[Exercise instructions] Render this sentence from the passage on capitalism and wages into Spanish: "Even in dire economic conditions it is difficult for Capital to force wages down below a certain point."

[Document section]
§ §

But, here in part at least is the explanation for the development of the Asian Tigers. Not only does the globalising nature of Capitalism – its low prices that break down all Chinese walls as Marx put it – mean that all economies are forced to begin producing Capitalistically – and hence those with large untapped Labour forces tend to have a competitive advantage through lower labour costs, go straight to the latest machines, techniques etc. as did US, Germany, Russia Japan – progressively spread Capitalist production and thereby create ever new capitalist and proletarian classes, but at a certain point industrial Capital from developed countries naturally sees the answer to its need to produce at lower cost as being to locate its production in such low wage economies. As Marx pointed out, this is not straightforward. In the developed economy there is decades of development, infrastructure, trained workforces, and so on that reduces the unit labour cost. It is only profitable for capital to relocate if some at least of these things exist. By the early 1980’s that was true of these Asian economies.
As Keynes and other economists noted, wages are “sticky” downwards. In other words, workers having established a certain standard of living are loathe to have it reduced. Even in dire economic conditions it is difficult for Capital to force wages down below a certain point. This is similar to the idea of a “historical” or “cultural” component of the value of Labour Power referred to by marx. In the 1930’s living standards did not fall to that of the 19th century, nor in the 1974-99 downturn did wages fall even to that of the 1950’s. The social and political costs for Capital are simply too great, especially as the working class has shown on several occasions what the consequences for it must be if it pushes too hard – for it to attempt such a catastrophic reduction. Rather it seeks to manage the decline in workers living standards, to effect it by Salami tactics, and through a prolonged relative decline.

§ §

[Excerpted records]
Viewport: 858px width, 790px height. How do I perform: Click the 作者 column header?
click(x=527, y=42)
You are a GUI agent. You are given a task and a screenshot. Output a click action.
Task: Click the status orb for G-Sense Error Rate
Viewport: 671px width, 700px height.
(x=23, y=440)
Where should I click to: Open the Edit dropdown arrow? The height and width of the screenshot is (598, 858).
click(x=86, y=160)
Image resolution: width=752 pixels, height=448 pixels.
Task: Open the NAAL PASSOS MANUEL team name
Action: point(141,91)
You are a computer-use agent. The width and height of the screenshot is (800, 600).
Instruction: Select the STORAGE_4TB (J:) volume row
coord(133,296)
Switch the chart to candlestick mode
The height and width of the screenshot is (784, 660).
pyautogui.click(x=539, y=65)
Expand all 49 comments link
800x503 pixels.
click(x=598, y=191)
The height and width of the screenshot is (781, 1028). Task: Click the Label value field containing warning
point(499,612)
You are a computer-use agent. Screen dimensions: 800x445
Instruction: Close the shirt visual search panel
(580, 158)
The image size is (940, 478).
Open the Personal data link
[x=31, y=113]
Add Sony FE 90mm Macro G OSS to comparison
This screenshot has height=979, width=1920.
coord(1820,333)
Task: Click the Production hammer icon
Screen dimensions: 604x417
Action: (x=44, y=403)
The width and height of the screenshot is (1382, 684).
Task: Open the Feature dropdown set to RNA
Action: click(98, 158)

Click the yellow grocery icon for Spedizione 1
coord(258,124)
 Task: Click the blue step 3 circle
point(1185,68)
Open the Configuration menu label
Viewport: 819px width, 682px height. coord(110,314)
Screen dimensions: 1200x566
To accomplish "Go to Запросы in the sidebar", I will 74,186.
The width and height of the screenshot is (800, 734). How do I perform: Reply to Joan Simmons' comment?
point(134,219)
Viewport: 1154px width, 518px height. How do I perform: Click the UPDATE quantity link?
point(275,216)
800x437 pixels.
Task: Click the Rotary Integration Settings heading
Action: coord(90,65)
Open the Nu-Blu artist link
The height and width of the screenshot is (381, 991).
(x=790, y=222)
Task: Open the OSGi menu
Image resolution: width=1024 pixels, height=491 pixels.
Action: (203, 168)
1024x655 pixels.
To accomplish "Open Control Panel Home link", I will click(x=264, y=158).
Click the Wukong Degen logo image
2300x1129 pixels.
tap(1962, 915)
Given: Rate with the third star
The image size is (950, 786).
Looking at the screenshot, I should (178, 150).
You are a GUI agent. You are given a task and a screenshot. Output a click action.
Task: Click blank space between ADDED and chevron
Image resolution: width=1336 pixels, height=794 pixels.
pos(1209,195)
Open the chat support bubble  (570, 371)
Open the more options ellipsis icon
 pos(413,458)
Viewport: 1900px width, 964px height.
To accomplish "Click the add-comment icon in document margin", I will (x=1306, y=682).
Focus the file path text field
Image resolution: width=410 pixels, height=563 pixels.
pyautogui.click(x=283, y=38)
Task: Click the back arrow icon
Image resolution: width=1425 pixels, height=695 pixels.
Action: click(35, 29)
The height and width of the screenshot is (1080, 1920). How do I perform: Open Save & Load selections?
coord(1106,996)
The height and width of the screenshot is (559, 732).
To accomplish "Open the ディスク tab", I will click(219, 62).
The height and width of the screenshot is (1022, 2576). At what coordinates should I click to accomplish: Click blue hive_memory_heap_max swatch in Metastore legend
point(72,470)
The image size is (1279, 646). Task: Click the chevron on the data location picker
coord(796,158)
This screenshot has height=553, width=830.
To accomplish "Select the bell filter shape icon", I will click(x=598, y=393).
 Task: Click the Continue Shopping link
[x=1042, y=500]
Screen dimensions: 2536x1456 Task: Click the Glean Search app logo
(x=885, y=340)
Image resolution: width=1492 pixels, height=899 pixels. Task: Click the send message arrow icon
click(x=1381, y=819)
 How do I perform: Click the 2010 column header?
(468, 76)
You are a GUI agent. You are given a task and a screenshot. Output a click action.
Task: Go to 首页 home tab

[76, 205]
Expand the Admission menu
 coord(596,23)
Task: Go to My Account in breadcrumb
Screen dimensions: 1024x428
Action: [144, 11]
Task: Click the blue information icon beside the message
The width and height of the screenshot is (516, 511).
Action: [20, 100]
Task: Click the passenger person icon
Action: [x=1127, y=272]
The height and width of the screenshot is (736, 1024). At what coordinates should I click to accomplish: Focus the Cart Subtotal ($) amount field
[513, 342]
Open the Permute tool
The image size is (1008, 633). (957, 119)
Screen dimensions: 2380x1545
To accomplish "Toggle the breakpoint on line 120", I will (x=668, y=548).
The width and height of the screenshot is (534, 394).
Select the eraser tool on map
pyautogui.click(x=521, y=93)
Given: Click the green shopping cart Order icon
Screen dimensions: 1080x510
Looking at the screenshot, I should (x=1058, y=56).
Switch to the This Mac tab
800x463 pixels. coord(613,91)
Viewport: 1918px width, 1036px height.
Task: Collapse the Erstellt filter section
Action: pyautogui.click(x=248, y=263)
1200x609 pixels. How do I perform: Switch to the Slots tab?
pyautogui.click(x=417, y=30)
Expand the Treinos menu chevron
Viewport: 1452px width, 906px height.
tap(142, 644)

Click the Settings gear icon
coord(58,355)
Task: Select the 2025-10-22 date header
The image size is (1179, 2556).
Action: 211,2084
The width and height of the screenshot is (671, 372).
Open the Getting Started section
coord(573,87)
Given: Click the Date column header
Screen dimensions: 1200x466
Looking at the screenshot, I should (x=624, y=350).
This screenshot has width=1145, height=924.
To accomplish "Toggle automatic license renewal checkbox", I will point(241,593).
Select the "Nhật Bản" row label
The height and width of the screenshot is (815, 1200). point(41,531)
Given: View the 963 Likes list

§ §

[Answer to this task] Incluso en condiciones económicas extremas, al Capital le resulta difícil reducir los salarios por debajo de cierto punto.